'You don’t get paid for overtime': Callum Johnson interview
Photos (top to bottom): Dan Mullan/Getty Images; Jonathan Daniel/Getty Images
Exciting light heavyweight contender Callum Johnson tells Shaun Brown he is looking for a knockout in his bout against Sean Monaghan in New York on Saturday night...
Callum Johnson has lived by a familiar phrase during his stop-start professional career, which began in 2010.
The (17-1, 12 KOs) light heavyweight contender has made sure 12 of his opponents haven’t heard the final bell because as he says, “You don’t get paid for overtime”.
“If I can get the job done quicker then so be it but you do have to be prepared to go the distance and I am. And if I have to, I will do. I will be looking for the knockout because why wouldn't you?” he told Boxing Monthly from America earlier this week.
The job in question for Johnson, five months after going toe-to-toe with IBF champion Artur Beterbiev, is to face New Yorker Sean Monaghan (29-2, 17 KOs) in a ten-round attraction at the Turning Stone Resort & Casino in Verona, NY. A sign that, thanks to his memorable showing against Beterbiev, the 33-year-old Johnson is now a man in demand for match-ups at 175lbs.
It's all a far cry from the periods of inactivity and promotional issues that once blighted his career.
Joining Eddie Hearn’s ranks at Matchroom has taken the 2010 Commonwealth Games Gold Medallist, at 81kg, to new heights. Johnson’s career received a shot in the arm thanks to his one-round shootout victory against Frank Buglioni last year to give him the British title [which he has now vacated] alongside the Commonwealth strap which he earned with a harder fought win against Willbeforce Shihepo in 2016.
Beterbiev followed Buglioni, and now Monaghan follows those. A win on Saturday will not only solidify Johnson’s global top ten credentials at the weight class but will push him nearer to a second world title shot.
“It's mad really,” Johnson commented. “Just over a year ago I was laid in a hospital bed [due to serious chest pains] thinking my career is probably over and where's my life going. Not just my career, my life.
"Now I'm three fights in, I'm back in America and everything's going okay. I've got to concentrate on this fight and get the win. Things seem to be going great.
“To go from a fight against Beterbiev to another fight in America, a meaningful fight, I'm pleased it’s happening. I could have had a little six, eight rounder to get back in but what's the point? At the end of the day I've had them six and eight rounders every other day in the gym for the last five weeks against good opposition, sparring. The work gets done in the gym.
“The loss [to Beterbiev] hasn't taken any confidence away from me or anything like that. It's not like I need a confidence building fight. I'd have been happy to get back in there with Beterbiev for my next fight but obviously it doesn't work like that, we know that.
"I've got a tough task in front of me. I'm not taking this kid lightly and I know he's a tough, solid fighter, and I know I've got to be on my game and if I'm not on my game it could be a very hard night's work. I've put the training in, I've trained hard and I'm mentally switched on and ready.”
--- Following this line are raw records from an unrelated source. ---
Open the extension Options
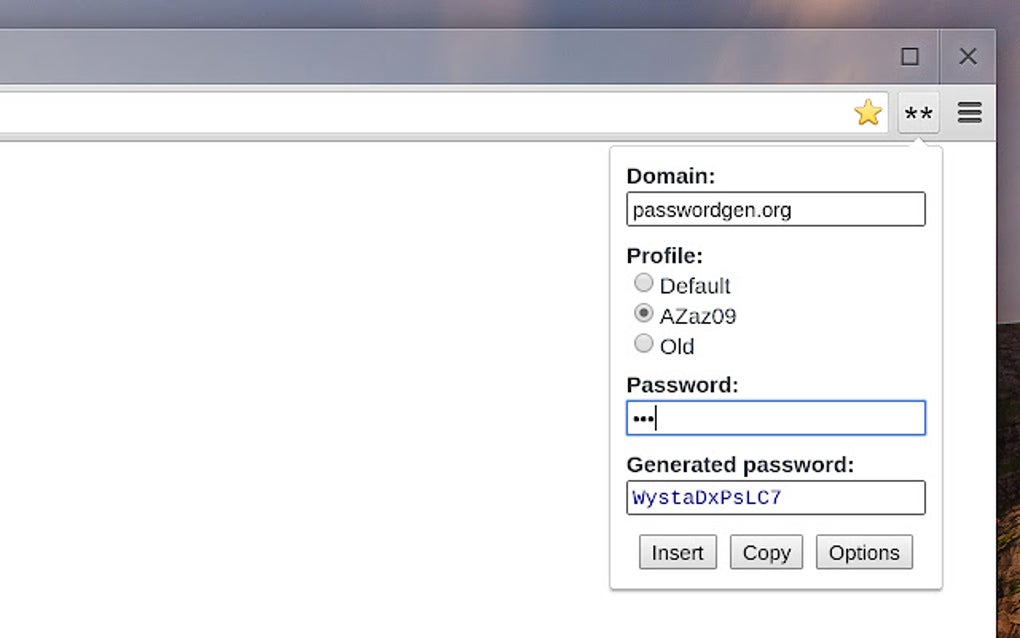The height and width of the screenshot is (638, 1020). click(864, 552)
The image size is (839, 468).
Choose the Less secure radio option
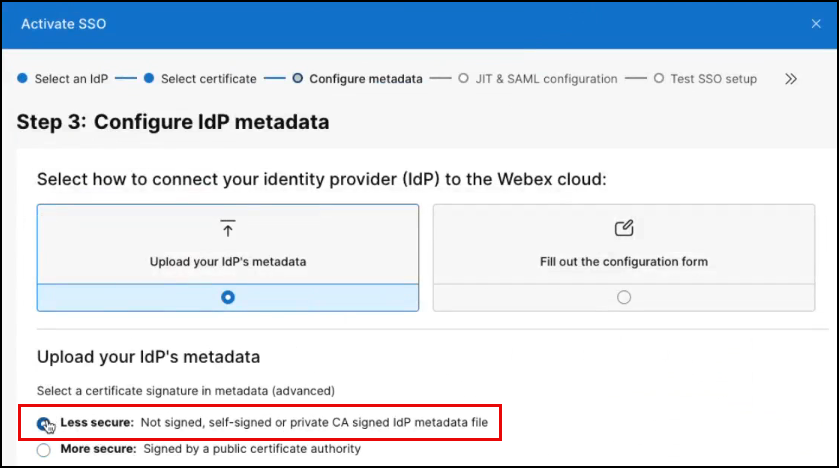pyautogui.click(x=44, y=423)
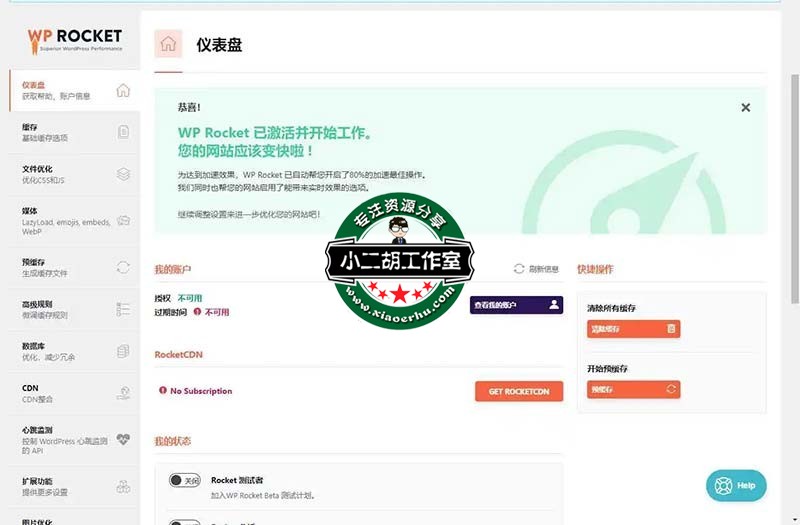
Task: Select the 文件优化 layers icon
Action: pos(123,174)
Switching off arguably cost Johnson the IBF world title when he fought Beterbiev in Chicago last October. The pair locked horns early doors, a dust-up ensued with each man throwing heavy hands to ensure that in now way was the fight going to last 12 rounds.
Down from a right hand in the first, Johnson, with ‘Dad’ written across his waistband in tribute to his father who passed away in 2016, gallantly rose to his feet to take the fight to Beterbiev.
Following a phone booth exchange, Johnson put the champion down with a short left in the second round. Unsteady, the fearsome Russian, got back on his feet.
However, Johnson failed to seize the day and let his opponent off the hook. By the fourth round the champion tunnelled a way through to make a successful first defence of his title, much to his relief.
“Same thing won't be happening again,” vowed Johnson who wants to be back out again in three months should all go well this weekend.
“If I find myself in that position Saturday night, I'll be going to finish the job. I've always been like that anyway. I've always been the kind of guy that looks for the knockout and it'll be no different on Saturday night.
"I'll be looking for the knockout. I believe it'll come. I'm going to look for it because that's what I'm there to do.”